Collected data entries
+ + + + +

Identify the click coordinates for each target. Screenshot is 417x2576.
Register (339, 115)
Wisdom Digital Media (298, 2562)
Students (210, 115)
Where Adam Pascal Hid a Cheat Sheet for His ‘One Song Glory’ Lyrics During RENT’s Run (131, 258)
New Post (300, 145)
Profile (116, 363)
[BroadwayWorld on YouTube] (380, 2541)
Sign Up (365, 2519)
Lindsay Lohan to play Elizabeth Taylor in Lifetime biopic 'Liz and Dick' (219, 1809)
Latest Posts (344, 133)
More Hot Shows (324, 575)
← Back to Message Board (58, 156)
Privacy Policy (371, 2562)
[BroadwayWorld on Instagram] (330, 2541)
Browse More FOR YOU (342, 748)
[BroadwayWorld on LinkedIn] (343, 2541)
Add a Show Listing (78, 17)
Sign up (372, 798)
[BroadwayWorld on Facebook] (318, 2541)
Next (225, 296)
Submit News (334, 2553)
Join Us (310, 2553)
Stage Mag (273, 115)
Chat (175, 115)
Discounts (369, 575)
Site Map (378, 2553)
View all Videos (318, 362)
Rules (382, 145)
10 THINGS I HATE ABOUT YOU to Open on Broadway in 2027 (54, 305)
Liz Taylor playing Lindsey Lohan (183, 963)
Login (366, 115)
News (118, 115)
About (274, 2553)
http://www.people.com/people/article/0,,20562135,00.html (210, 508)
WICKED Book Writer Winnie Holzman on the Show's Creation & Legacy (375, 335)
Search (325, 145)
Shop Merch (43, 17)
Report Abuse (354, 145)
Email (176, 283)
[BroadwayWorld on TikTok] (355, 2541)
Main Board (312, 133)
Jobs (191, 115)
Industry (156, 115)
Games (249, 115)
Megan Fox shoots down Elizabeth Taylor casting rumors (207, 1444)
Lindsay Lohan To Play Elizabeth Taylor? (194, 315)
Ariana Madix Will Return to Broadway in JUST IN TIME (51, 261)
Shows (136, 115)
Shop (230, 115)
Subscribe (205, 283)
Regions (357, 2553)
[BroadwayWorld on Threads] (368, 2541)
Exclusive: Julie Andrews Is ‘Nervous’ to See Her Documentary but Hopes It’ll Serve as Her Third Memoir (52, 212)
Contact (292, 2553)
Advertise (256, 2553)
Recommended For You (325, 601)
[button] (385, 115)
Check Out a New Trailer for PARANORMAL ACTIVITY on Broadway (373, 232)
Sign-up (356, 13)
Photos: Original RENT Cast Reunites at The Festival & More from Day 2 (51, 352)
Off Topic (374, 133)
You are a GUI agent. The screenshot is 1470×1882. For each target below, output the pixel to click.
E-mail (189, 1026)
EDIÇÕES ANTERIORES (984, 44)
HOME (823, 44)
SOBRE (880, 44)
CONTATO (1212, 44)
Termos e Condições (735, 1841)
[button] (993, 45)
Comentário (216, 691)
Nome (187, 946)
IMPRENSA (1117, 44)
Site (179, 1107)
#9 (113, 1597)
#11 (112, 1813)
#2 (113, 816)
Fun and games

+ + + + +

> Task details
In the data above, find the line that contains "Lindsay Lohan to play Elizabeth Taylor in" and the line that contains "Nome (187, 946)". Repeat exactly those lines and every line between them, and only those.

> Response area
Lindsay Lohan to play Elizabeth Taylor in Lifetime biopic 'Liz and Dick' (219, 1809)
Latest Posts (344, 133)
More Hot Shows (324, 575)
← Back to Message Board (58, 156)
Privacy Policy (371, 2562)
[BroadwayWorld on Instagram] (330, 2541)
Browse More FOR YOU (342, 748)
[BroadwayWorld on LinkedIn] (343, 2541)
Add a Show Listing (78, 17)
Sign up (372, 798)
[BroadwayWorld on Facebook] (318, 2541)
Next (225, 296)
Submit News (334, 2553)
Join Us (310, 2553)
Stage Mag (273, 115)
Chat (175, 115)
Discounts (369, 575)
Site Map (378, 2553)
View all Videos (318, 362)
Rules (382, 145)
10 THINGS I HATE ABOUT YOU to Open on Broadway in 2027 (54, 305)
Liz Taylor playing Lindsey Lohan (183, 963)
Login (366, 115)
News (118, 115)
About (274, 2553)
http://www.people.com/people/article/0,,20562135,00.html (210, 508)
WICKED Book Writer Winnie Holzman on the Show's Creation & Legacy (375, 335)
Search (325, 145)
Shop Merch (43, 17)
Report Abuse (354, 145)
Email (176, 283)
[BroadwayWorld on TikTok] (355, 2541)
Main Board (312, 133)
Jobs (191, 115)
Industry (156, 115)
Games (249, 115)
Megan Fox shoots down Elizabeth Taylor casting rumors (207, 1444)
Lindsay Lohan To Play Elizabeth Taylor? (194, 315)
Ariana Madix Will Return to Broadway in JUST IN TIME (51, 261)
Shows (136, 115)
Shop (230, 115)
Subscribe (205, 283)
Regions (357, 2553)
[BroadwayWorld on Threads] (368, 2541)
Exclusive: Julie Andrews Is ‘Nervous’ to See Her Documentary but Hopes It’ll Serve as Her Third Memoir (52, 212)
Contact (292, 2553)
Advertise (256, 2553)
Recommended For You (325, 601)
[button] (385, 115)
Check Out a New Trailer for PARANORMAL ACTIVITY on Broadway (373, 232)
Sign-up (356, 13)
Photos: Original RENT Cast Reunites at The Festival & More from Day 2 (51, 352)
Off Topic (374, 133)
You are a GUI agent. The screenshot is 1470×1882. For each target below, output the pixel to click.
E-mail (189, 1026)
EDIÇÕES ANTERIORES (984, 44)
HOME (823, 44)
SOBRE (880, 44)
CONTATO (1212, 44)
Termos e Condições (735, 1841)
[button] (993, 45)
Comentário (216, 691)
Nome (187, 946)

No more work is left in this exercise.